▸ What you should do
The reply should consist solely of the lines from the one that holds "[View your shopping cart] (29, 120)" through the last line of the material, reproduced exactly; no pictures belong in it.

:::

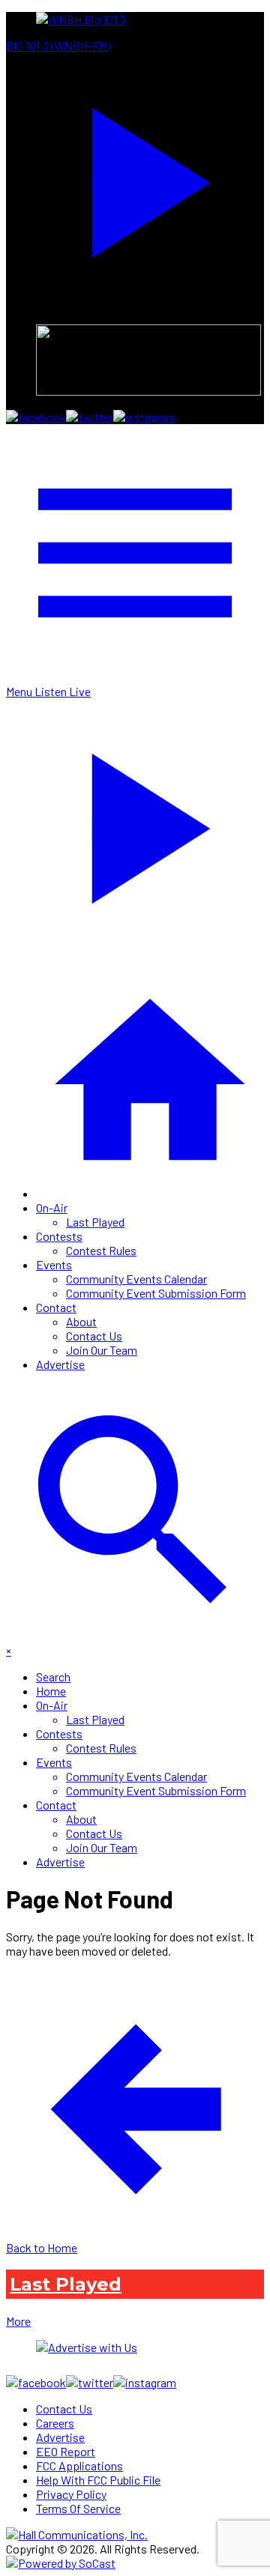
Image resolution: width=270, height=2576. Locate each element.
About (81, 1321)
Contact (56, 1307)
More (18, 2321)
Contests (59, 1236)
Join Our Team (101, 1350)
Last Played (95, 1222)
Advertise (60, 1364)
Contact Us (94, 1335)
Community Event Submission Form (156, 1293)
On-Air (52, 1207)
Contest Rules (101, 1250)
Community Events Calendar (136, 1279)
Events (54, 1264)
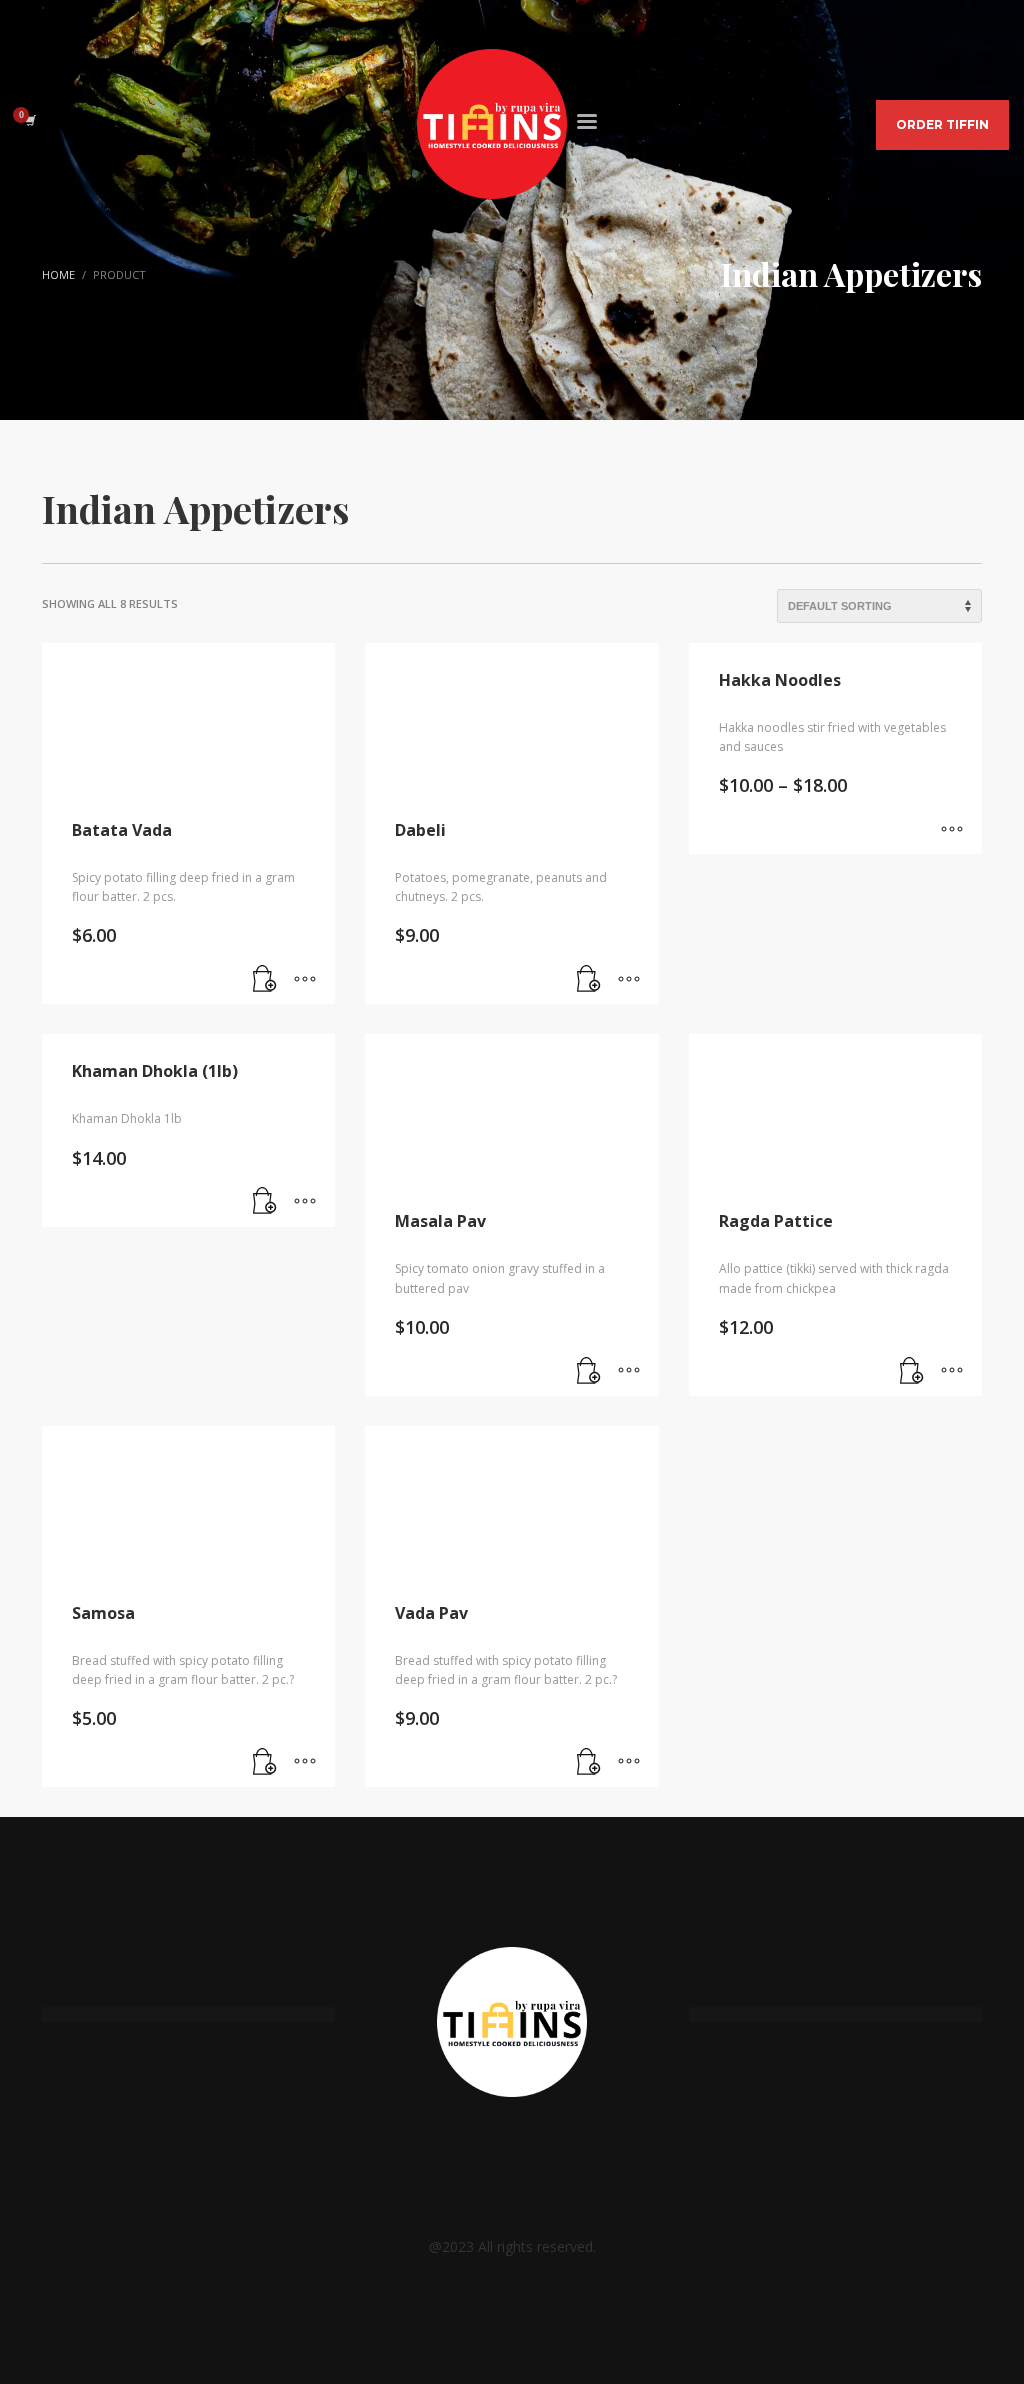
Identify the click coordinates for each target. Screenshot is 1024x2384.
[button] (265, 979)
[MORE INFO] (305, 979)
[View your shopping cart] (29, 120)
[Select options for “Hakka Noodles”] (952, 829)
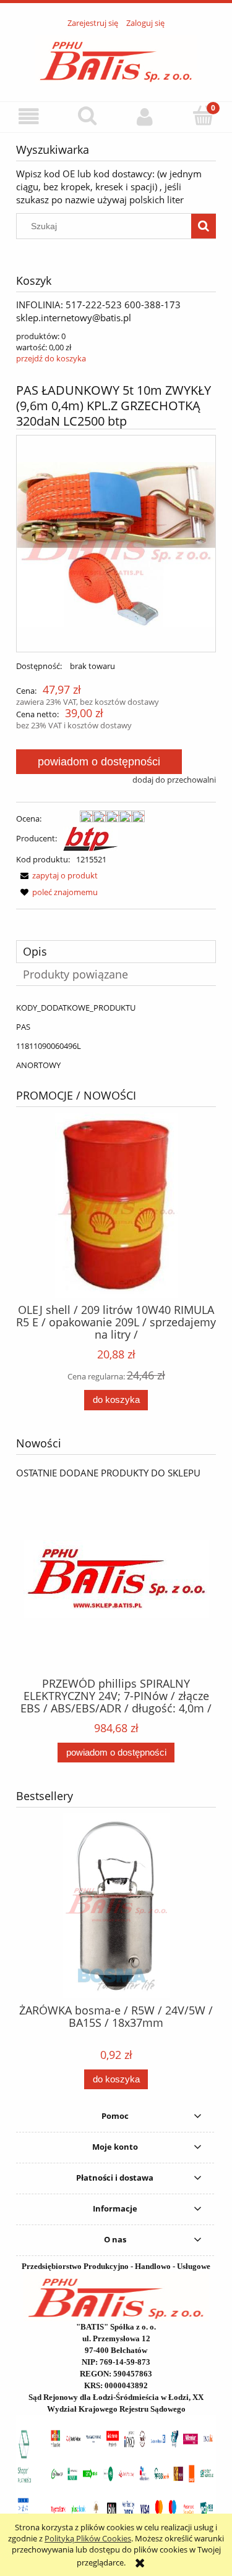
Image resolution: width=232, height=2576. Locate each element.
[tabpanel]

:::

▸ Task output
[View your shopping cart] (29, 120)
[Select options for “Hakka Noodles”] (952, 829)
Image resolution: width=232, height=2576. Locate each element.
[tabpanel]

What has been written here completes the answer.